Canadian telecom giant Bell Canada has confirmed plans to build a 300MW data center campus in Saskatchewan, securing AI cloud firms CoreWeave and Cerebras Systems as anchor customers for the project.
The development will rise outside Regina in the Rural Municipality of Sherwood and represents one of the most ambitious compute infrastructure projects announced in Canada this year. According to the company, the entire campus has already been fully pre-leased to the two AI cloud providers, signaling strong early demand for sovereign AI compute capacity in the country.
Construction will begin in spring, with the facility entering service in stages. Bell expects the first data halls to come online in the first half of 2027, while the entire campus should reach full capacity by the end of the same year.
The project positions Saskatchewan as a new node in Canada’s growing AI infrastructure landscape, a sector traditionally concentrated around major urban hubs.
Strategic Infrastructure To Expand Canada’s Compute Capacity
Bell says the development will significantly expand domestic compute resources while strengthening the province’s economic diversification strategy.
“Bell is drawing on its historic roots as a Canadian technology leader and nation builder through ambitious projects like Bell AI Fabric, by building a digital backbone to power the future of the Canadian economy,” said Mirko Bibic, president & CEO, BCE and Bell Canada. “Today’s announcement is an exciting illustration of the impact of Bell’s strategic priority to lead in enterprise with AI-powered solutions. Our largest-ever investment in Saskatchewan will deliver the cutting-edge, high-performance compute necessary to innovate at speed, bring major economic benefits to the province, and create a competitive advantage for our country.”
Bell will construct the campus on a 160-acre greenfield site along Park Street Road in Sherwood. The location sits close to an existing SaskPower substation, ensuring direct access to power infrastructure.
Furthermore, the site will connect to Bell’s national fiber network through collaboration with SaskTel, enabling high-bandwidth connectivity across the company’s Canadian backbone.
Bell’s Broader Push Into AI Infrastructure
The Saskatchewan project forms part of Bell’s wider AI infrastructure strategy, which aims to build a nationwide compute platform capable of supporting large-scale AI workloads. Last year, Bell announced plans to develop six AI data centers in British Columbia powered by approximately 500MW of hydroelectric capacity. The roadmap includes a 7MW facility in Kamloops built with chip startup Groq, along with two additional 26MW facilities in the same region.
Another 7MW site will be developed in Merritt. Meanwhile, Bell is working with Hive’s AI cloud division Buzz to deploy a 5MW Nvidia GPU cluster in Manitoba and has also partnered with Queen’s University in Ontario on an additional AI computing initiative.

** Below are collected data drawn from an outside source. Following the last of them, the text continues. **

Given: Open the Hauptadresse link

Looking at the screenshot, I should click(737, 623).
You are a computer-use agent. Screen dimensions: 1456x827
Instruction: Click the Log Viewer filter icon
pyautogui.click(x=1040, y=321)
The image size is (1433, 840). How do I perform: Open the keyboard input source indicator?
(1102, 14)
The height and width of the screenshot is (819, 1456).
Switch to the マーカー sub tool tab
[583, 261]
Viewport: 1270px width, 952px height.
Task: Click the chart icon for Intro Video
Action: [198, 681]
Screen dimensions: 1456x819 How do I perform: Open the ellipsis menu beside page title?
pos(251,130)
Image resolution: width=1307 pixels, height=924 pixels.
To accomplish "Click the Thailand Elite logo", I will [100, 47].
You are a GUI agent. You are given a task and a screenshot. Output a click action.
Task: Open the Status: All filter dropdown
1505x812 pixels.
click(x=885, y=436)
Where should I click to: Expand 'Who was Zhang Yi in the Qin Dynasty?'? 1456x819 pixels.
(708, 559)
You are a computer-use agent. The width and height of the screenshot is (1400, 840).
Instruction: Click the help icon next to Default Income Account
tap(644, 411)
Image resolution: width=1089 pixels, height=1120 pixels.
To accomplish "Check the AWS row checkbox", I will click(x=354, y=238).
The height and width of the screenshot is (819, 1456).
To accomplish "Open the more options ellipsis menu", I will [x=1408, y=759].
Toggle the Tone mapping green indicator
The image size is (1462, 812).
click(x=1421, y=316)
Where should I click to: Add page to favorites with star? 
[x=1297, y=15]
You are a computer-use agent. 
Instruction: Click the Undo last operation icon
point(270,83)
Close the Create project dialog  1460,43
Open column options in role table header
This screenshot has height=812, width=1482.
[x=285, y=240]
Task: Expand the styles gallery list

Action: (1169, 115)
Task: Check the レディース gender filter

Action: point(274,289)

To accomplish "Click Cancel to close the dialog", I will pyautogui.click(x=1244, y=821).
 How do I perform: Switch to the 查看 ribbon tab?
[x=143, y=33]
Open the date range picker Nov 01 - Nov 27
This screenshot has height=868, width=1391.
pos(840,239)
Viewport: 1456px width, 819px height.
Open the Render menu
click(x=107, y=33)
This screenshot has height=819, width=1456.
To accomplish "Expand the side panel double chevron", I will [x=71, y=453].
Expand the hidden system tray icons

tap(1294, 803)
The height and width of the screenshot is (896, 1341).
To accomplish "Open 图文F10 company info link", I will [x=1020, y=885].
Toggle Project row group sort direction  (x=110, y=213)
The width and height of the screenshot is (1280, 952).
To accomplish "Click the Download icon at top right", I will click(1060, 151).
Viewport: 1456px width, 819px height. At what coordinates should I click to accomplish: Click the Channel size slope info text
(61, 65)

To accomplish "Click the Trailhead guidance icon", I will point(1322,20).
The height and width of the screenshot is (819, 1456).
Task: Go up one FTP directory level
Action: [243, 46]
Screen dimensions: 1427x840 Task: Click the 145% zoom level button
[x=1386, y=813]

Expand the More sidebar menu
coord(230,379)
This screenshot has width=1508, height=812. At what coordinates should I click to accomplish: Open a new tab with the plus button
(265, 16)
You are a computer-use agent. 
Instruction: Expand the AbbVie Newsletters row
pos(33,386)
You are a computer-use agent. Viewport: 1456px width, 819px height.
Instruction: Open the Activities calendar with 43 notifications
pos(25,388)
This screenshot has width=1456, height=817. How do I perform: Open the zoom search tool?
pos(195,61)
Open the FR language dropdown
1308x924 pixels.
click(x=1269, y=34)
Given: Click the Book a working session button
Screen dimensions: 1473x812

However, the telecom operator’s return to large-scale data center construction marks a notable strategic pivot. In 2020, Bell sold a portfolio of Canadian data centers to Equinix, keeping only a limited number of networking facilities. The company now operates edge infrastructure in the United States following its acquisition of Ziply Fiber.
AI Cloud Providers Secure New Canadian Compute Capacity
For CoreWeave and Cerebras, the Saskatchewan campus represents a major expansion of AI infrastructure in Canada.
CoreWeave currently operates 43 data centers globally with roughly 850MW of active power capacity, according to its latest quarterly disclosures, and plans to scale toward 5GW by 2030. The company previously announced plans for a Canadian presence in partnership with Cohere, although details remained limited.
“Canada has an extraordinary AI ecosystem, and expanding access to advanced compute will help unlock new opportunities for innovation, economic growth and scientific discovery. We’re excited to work with Bell AI Fabric to deliver the high-performance AI infrastructure researchers, enterprises, and developers need to innovate at scale,” said Sachin Jain.
Cerebras, known for developing wafer-scale processors integrated into proprietary AI systems, continues to scale its inference infrastructure globally.
“AI is becoming a foundational national infrastructure. Countries want AI systems that are fast, energy-efficient, and sovereign by design, and partnering with Bell allows us to bring industry-leading AI compute to Canada in a way that aligns with these national priorities,” said Andrew Feldman.
Saskatchewan Emerges As A New Data Center Frontier
Canada’s data center market remains concentrated in major metropolitan regions such as Toronto, Montreal, and Vancouver, while developers increasingly explore expansion opportunities in Alberta.Saskatchewan has historically hosted only a small cluster of facilities operated by SaskTel and a few local providers in Regina and Saskatoon. Nevertheless, momentum is building. Developers have recently proposed two additional hyperscale-scale projects in Moose Jaw and Saskatoon.
The Bell campus therefore signals an important shift: AI infrastructure investment is beginning to move beyond traditional metropolitan hubs toward regions with available land, power access, and long-term infrastructure potential.
For Canada’s AI ambitions, the Saskatchewan development underscores a broader strategic reality, compute capacity is becoming national infrastructure.